Empire State Building Similarity : 0.2762314975261688 
Chrysler Building Similarity : 0.3144019544124603 
One World Trade Center Similarity : 0.2696280777454376

With the similarity score for the Chrysler Building being the highest, this indicates that MetaCLIP successfully gauged that the image of the Chrysler Building was more similar to "the chrysler building" compared to "the empire state building" and "the one world trade center."

Conclusion

MetaCLIP represents an exciting advancement in the domain of language-image pre-training, underscoring the importance of data curation in attaining enhanced performance. The study outlined in "Demystifying CLIP Data" demonstrates that MetaCLIP, when applied to a dataset of 400 million image-text pairs, surpasses CLIP in terms of performance across multiple standard benchmarks.
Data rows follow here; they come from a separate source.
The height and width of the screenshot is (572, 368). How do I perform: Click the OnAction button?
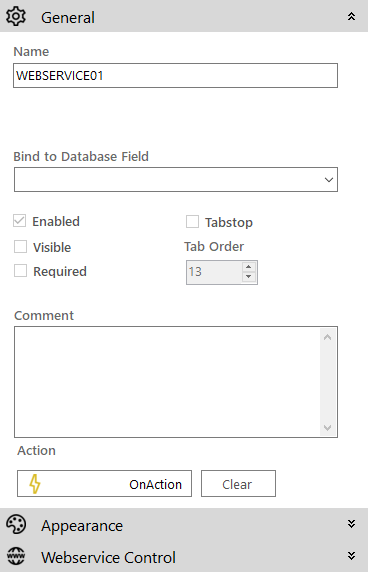[x=104, y=484]
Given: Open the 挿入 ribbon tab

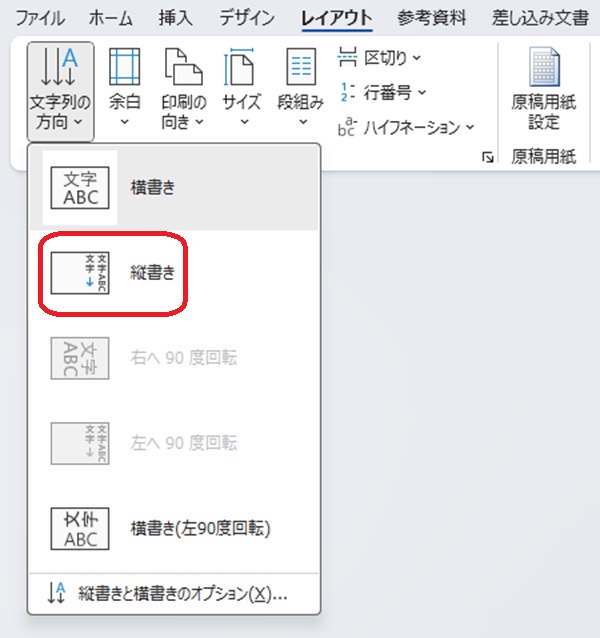Looking at the screenshot, I should [x=176, y=17].
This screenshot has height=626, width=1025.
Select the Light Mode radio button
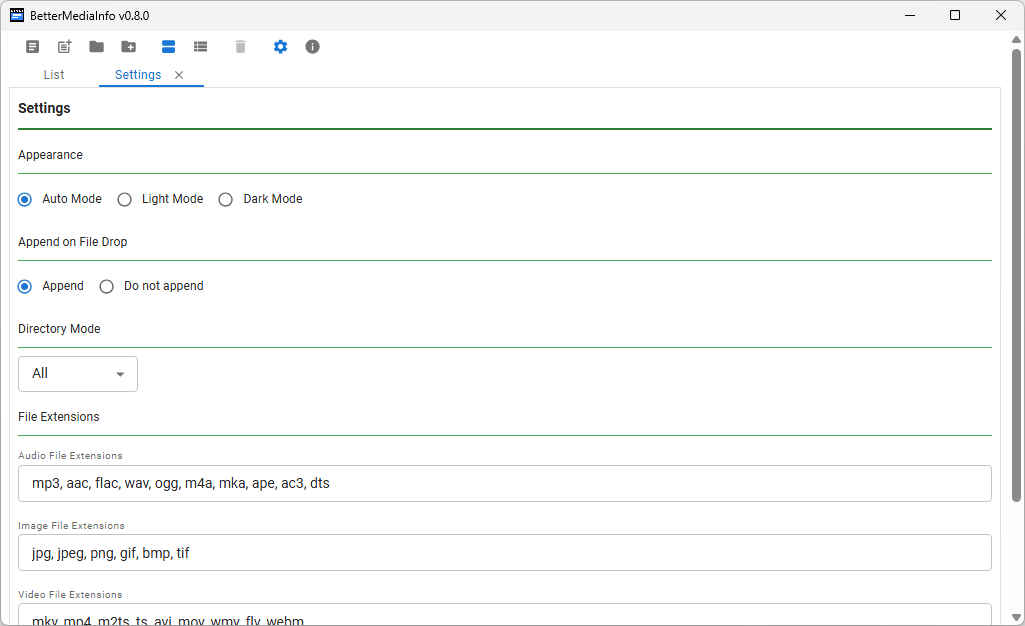click(125, 199)
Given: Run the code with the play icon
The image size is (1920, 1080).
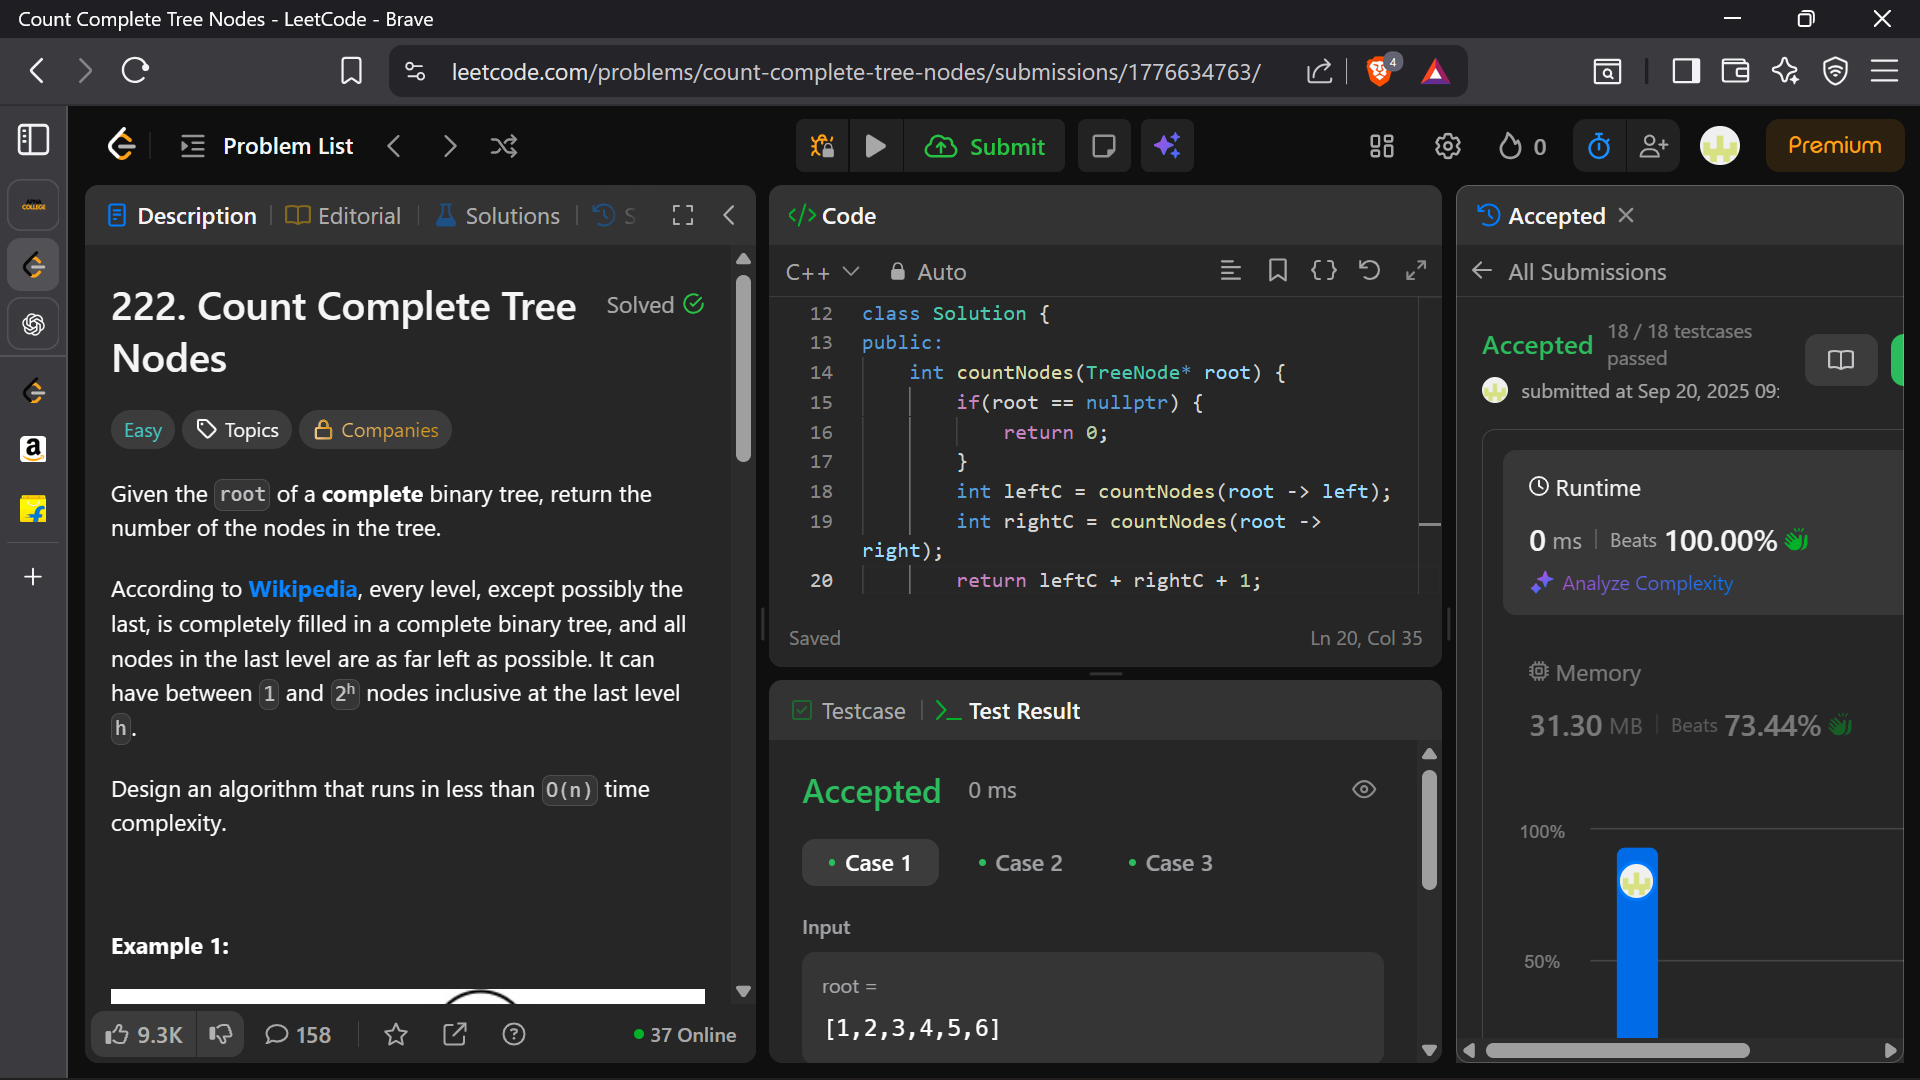Looking at the screenshot, I should click(875, 147).
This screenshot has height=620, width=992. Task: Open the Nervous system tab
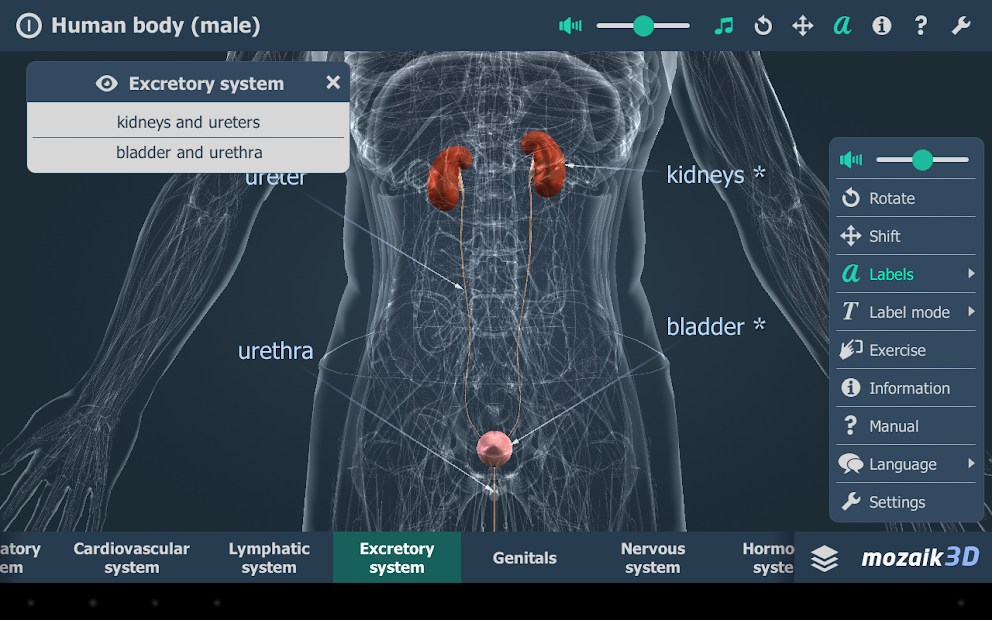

By prioritizing the data component and refining the curation procedure, MetaCLIP capitalizes on the strengths of CLIP and extends the possibilities within the realm of computer vision.

You can use MetaCLIP today using the Autodistill MetaCLIP module. This module provides an intuitive way to use MetaCLIP. The module also integrates with the Autodsitill ecosystem, allowing you to use MetaCLIP to automatically label images for use in training models.